═══ Source records ═══

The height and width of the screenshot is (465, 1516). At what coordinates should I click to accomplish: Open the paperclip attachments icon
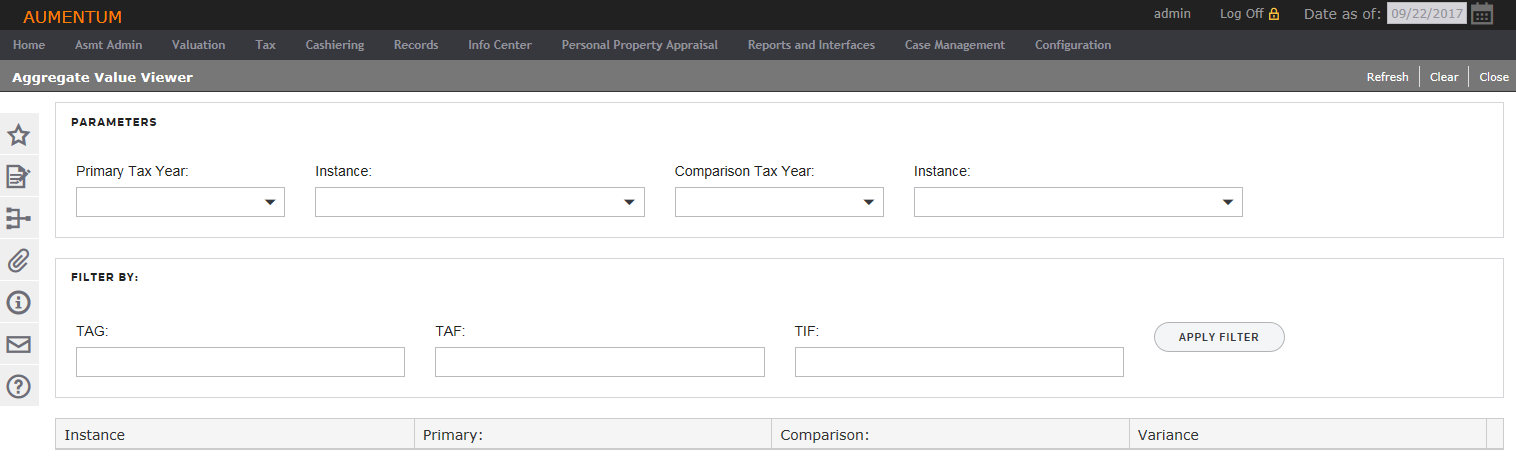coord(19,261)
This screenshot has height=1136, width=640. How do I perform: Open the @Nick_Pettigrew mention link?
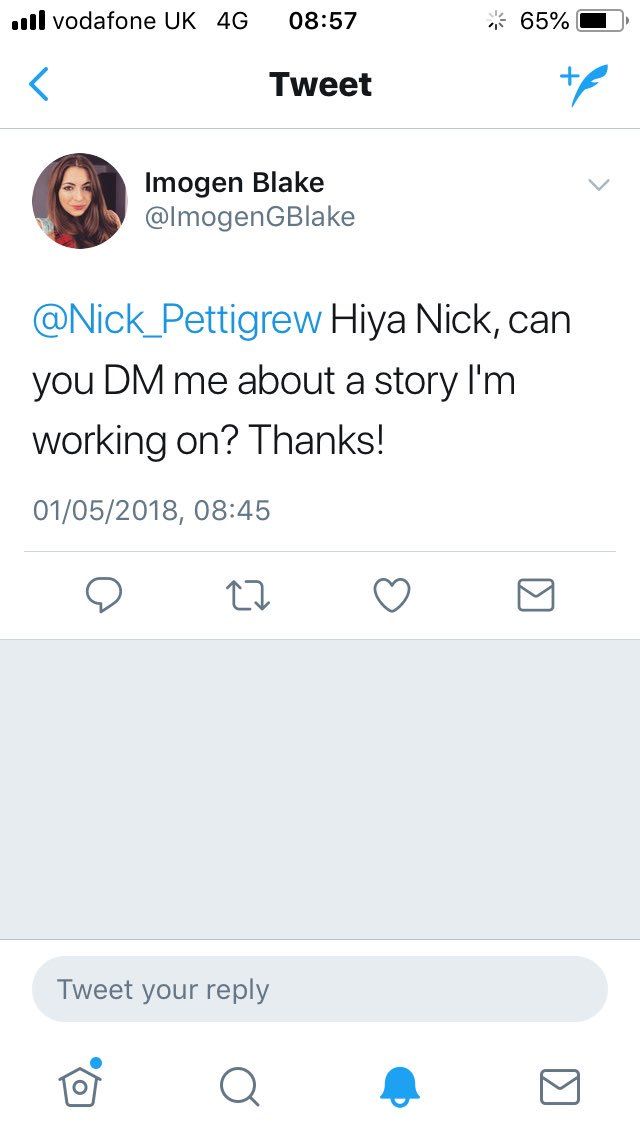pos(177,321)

═══
═══ Source records ═══

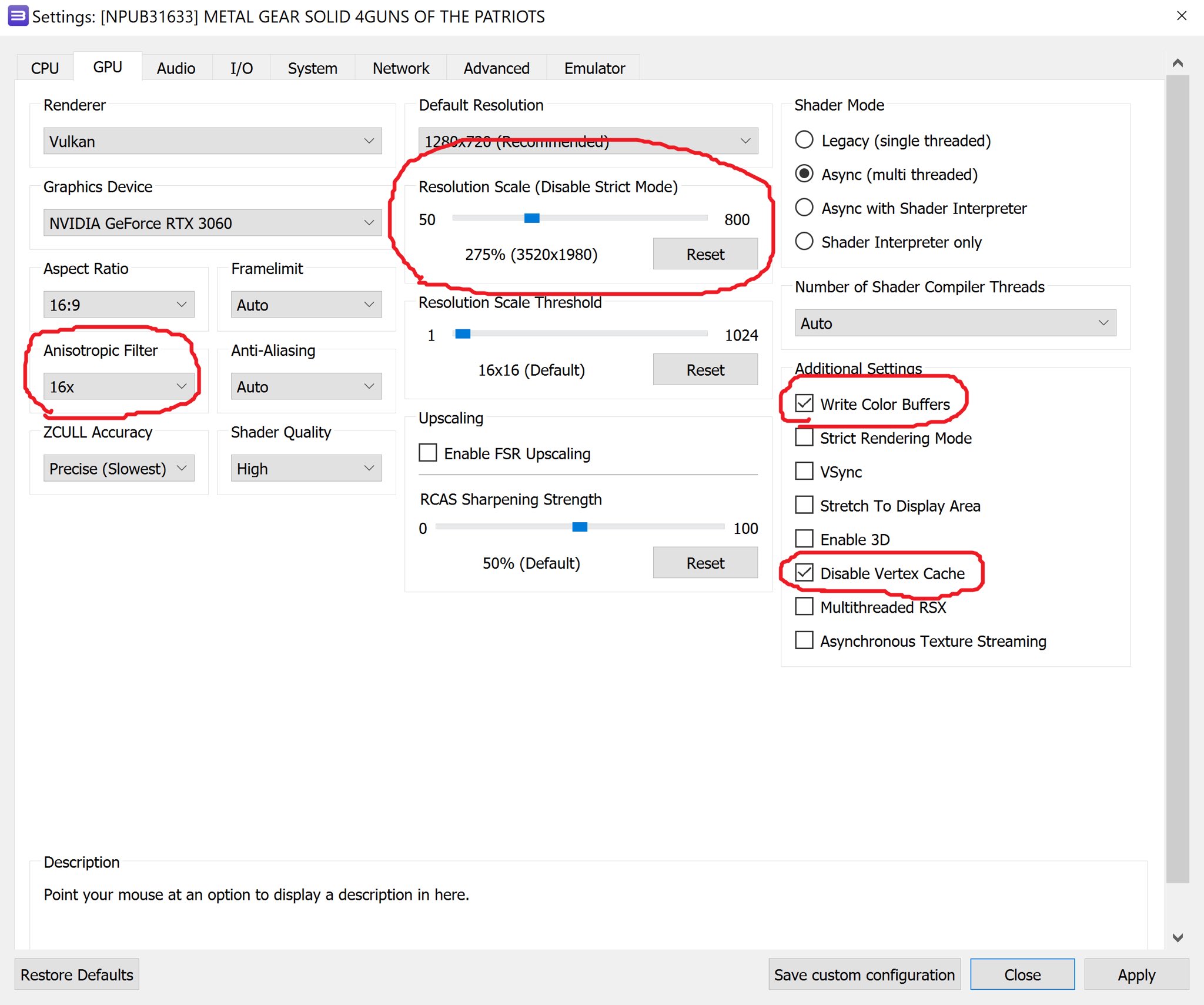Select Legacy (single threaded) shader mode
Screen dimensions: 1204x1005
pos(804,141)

═══

Rewrite the data from the line with "This screenshot has" up to and including the line with "pos(177,321)" as a Markdown table with the columns Row and Line, one numbered row per line, skipping blank lines. Omit the pictures from the table.

_Right answer_:
| Row | Line |
|---|---|
| 1 | This screenshot has height=1136, width=640. How do I perform: Open the @Nick_Pettigrew mention link? |
| 2 | pos(177,321) |